Marc:I mean, it's a very hard period to capture without it looking silly.
Marc:Yeah.
Marc:And I love his movies.
Marc:And I watched it.
Marc:And my feeling was, though... I can't picture you just watching... No, it came on TV.
Marc:Oh, okay, okay.
Marc:And I'm not against the 60s, and I like it.
Marc:No, yeah, not because of that.
Marc:It's a very hard era to capture without it looking like a costume party.
Marc:I agree.
Marc:Now, how did you get that part?
Marc:I got that part...
Guest:Okay, at that time, my show for Comedy Central was now in pre-production.
Guest:I get a call from my agent saying, they want you to meet at Focus Features for this Ang Lee movie.
Guest:They called us and they want you to come in.
Guest:I said, all right.
Guest:So I went and I met with Seamus and Ang Lee.
Guest:And then I left.
Guest:I said, what's the deal?
Guest:How am I getting this?
Guest:It turned out James Seamus' daughter,
Guest:liked my standup and he was working on the script for that movie and they were at home at their table as a family and she's like what about this guy and showed him a clip of me from YouTube and he was like oh that'd be interesting and looked into I guess more of my stuff and so he brought me and thought I could play that guy and then I auditioned for Aang a week later I did like four or five scenes for him videotape me at this casting agency and then they said you got the part and
Marc:Now, when you read the script, because you're not a trained actor.
Guest:No.
Marc:You're a comedian.
Marc:Right.
Marc:It's difficult for us to act effectively.
Marc:That is true.
Marc:And now you've got a part where you're sexually confused and you have to kiss a man.
Marc:Yeah.
Marc:I was worried.
Guest:You were.
Guest:I was worried.
Guest:And not that I thought it would be hard.
Guest:I don't think I'm any more homophobic than hopefully an open-minded normal person is.
Guest:But I was worried, number one, it's going to feel weird to kiss a guy that I'm supposed to be in love with.

Stored entries:
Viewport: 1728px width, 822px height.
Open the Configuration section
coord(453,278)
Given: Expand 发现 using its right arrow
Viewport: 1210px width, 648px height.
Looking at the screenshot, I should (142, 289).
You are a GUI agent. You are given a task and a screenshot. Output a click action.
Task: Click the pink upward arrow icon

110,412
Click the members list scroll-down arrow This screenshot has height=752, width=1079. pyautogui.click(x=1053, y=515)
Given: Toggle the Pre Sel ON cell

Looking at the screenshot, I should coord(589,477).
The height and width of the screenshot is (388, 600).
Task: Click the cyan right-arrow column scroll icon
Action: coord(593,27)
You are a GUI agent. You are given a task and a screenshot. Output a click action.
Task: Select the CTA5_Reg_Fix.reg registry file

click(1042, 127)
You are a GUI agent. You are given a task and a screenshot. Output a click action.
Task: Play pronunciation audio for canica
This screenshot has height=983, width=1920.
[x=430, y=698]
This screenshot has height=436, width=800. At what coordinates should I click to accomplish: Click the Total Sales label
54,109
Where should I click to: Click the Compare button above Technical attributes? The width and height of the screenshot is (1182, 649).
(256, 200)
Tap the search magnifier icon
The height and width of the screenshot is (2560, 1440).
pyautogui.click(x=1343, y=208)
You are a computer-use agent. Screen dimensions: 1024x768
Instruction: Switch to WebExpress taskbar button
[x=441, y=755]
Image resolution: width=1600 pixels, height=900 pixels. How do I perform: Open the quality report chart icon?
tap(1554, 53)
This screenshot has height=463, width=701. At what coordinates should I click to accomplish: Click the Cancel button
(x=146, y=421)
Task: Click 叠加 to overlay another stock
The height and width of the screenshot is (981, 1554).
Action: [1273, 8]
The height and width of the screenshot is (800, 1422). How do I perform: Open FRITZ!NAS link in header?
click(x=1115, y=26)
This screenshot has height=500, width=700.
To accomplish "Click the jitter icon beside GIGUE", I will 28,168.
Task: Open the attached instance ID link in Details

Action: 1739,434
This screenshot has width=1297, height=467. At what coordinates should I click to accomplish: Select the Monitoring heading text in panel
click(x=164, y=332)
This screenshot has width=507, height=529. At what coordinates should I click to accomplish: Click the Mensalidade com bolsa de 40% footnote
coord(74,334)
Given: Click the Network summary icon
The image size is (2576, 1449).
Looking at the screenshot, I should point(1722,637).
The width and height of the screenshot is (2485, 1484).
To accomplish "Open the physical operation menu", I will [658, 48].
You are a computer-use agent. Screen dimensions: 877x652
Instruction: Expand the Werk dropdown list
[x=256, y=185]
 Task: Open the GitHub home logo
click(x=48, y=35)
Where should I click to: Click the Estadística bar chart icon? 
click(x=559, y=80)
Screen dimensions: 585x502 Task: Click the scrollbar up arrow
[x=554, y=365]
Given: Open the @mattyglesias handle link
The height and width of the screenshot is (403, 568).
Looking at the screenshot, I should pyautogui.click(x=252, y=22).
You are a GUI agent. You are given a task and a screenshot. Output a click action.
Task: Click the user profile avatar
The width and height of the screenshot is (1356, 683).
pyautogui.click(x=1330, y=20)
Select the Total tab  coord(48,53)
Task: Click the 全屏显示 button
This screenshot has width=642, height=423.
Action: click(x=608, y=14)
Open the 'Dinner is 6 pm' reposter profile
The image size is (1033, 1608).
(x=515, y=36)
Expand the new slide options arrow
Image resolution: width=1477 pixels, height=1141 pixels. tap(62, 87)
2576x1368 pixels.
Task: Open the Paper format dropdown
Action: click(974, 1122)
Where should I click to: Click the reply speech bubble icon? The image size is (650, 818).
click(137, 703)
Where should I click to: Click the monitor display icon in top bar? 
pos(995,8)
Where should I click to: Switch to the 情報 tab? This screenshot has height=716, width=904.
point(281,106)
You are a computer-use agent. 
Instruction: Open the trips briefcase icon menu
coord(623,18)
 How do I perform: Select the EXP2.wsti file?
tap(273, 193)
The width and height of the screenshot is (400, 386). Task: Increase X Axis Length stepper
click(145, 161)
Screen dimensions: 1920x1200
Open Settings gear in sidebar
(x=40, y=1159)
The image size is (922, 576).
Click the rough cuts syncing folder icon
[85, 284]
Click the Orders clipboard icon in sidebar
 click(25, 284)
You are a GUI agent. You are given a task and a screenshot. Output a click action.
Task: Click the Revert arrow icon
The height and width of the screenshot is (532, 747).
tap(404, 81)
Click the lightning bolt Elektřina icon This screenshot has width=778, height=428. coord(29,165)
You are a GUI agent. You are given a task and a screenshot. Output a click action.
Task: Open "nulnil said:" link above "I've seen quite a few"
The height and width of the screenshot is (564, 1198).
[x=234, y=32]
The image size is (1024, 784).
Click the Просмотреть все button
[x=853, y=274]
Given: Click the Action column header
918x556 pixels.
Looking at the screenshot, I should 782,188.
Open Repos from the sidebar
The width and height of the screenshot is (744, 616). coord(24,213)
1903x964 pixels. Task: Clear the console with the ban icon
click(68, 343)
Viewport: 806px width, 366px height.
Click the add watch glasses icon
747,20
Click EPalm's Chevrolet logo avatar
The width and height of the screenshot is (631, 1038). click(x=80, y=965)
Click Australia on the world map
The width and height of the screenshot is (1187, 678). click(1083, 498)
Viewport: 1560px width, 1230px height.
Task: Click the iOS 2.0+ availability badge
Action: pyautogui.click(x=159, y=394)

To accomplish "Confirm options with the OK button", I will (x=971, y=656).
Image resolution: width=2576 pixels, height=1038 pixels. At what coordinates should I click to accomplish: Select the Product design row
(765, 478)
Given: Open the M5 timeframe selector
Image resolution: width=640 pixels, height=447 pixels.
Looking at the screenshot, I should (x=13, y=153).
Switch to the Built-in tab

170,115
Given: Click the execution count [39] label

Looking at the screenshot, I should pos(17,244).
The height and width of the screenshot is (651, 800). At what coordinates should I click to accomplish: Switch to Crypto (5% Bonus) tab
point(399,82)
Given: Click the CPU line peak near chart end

* _Work to do_:
(1) Answer these questions from the interview transcript.
(a) What was in pre-production at the time the guest got the call?
(b) Where did the agent say the guest was wanted for a meeting?
(c) What did the guest say would feel weird?
(2) Translate this sentence from the interview transcript into Spanish: "It's a very hard era to capture without it looking like a costume party."
(3) Please quote the interview transcript starting at "Marc:And I'm not" and ending at "then I left.".

* _Problem solutions_:
(1)
(a) The guest's show for Comedy Central.
(b) At Focus Features.
(c) Kissing a guy the guest's character is supposed to be in love with.

(2) Es una época muy difícil de captar sin que parezca una fiesta de disfraces.

(3)
Marc:And I'm not against the 60s, and I like it.
Marc:No, yeah, not because of that.
Marc:It's a very hard era to capture without it looking like a costume party.
Marc:I agree.
Marc:Now, how did you get that part?
Marc:I got that part...
Guest:Okay, at that time, my show for Comedy Central was now in pre-production.
Guest:I get a call from my agent saying, they want you to meet at Focus Features for this Ang Lee movie.
Guest:They called us and they want you to come in.
Guest:I said, all right.
Guest:So I went and I met with Seamus and Ang Lee.
Guest:And then I left.